Близнецы выглядели хмурыми, они сидели по разные стороны от старшей сестры, но склонив головы друг к другу, словно между ними была таинственная магнетическая связь. Младший сидел у мамы на коленях, маша ручонкой в воздухе — наверно, его попросили помахать в камеру — и пытаясь доверчиво заглянуть маме в глаза. Сколько любви и беспомощности было в этой картине. Женщина устало улыбалась в камеру. Казалось, ей было трудно удерживать голову прямо.
Я долго смотрела на фотографию, не в силах отвести от нее взгляда. Что-то удерживало меня, что-то в старшей девочке, ее радостная улыбка, ее взгляд из-под очков: взгляд ясный и уверенный, какой бывает только у детей пяти-семи лет, когда им кажется, что они — хозяева мира. Потом эта уверенность исчезает под давлением взрослых медленно, но верно, пока от нее не останутся лишь жалкие осколки.
Арнольд прочистил горло:
— О чем ты думаешь, когда смотришь на эту фотографию?
— Об этой девочке.
— Девочке?
— Мне бы хотелось, чтобы у меня была девочка, — ответила я едва слышно — не знаю, услышал ли он меня.

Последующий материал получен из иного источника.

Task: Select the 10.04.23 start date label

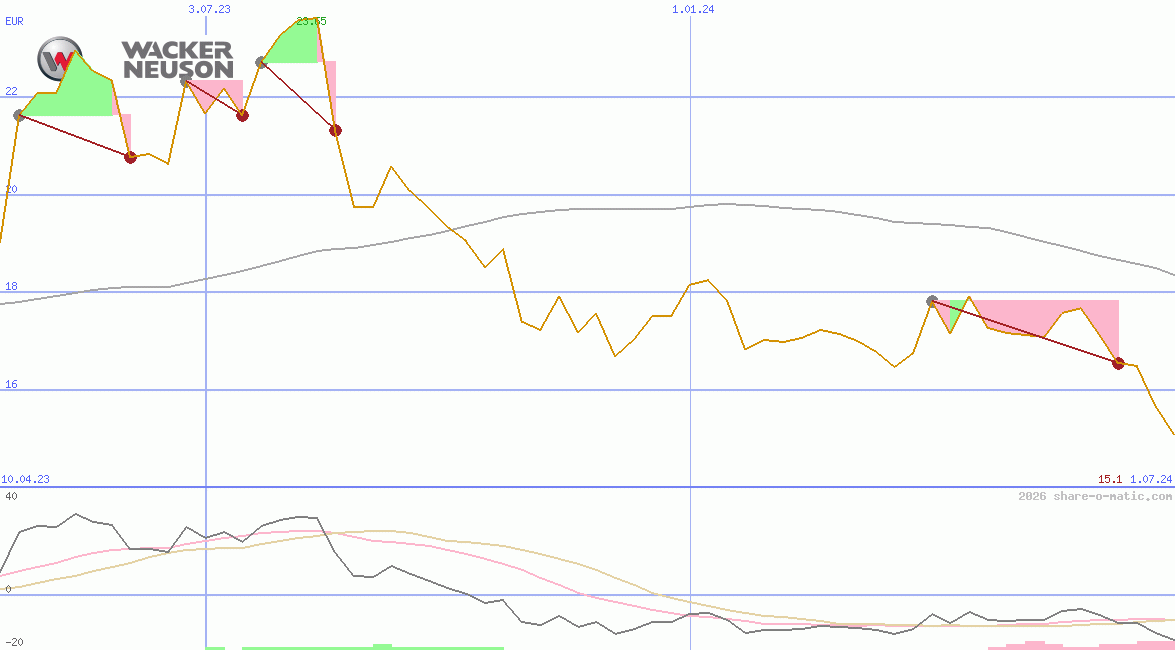Action: coord(26,479)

Но он не попросил повторить.
Сеанс подошел к концу. Я в последний раз посмотрела на девочку и вернула фотографию Арнольду. Встав, я подошла к двери, но, взявшись за ручку, повернулась и спросила:
— Майкен видела эту фотографию?
— Конечно.
— А она — реципиент — знает о Майкен?
— Нет.
— Почему?
Арнольд всплеснул руками:
— Так положено. Это против этики.
— Конечно, — кивнула я, попрощалась и вышла из кабинета.
8
Пока шла выставка Майкен, я каждый день приходила туда и подолгу стояла перед картинами. Я заходила в темный грот, где вода капала в углубление в камне. Это стало своего рода ритуалом, как посещение кладбища или алтаря для жертвоприношений. В память о Майкен.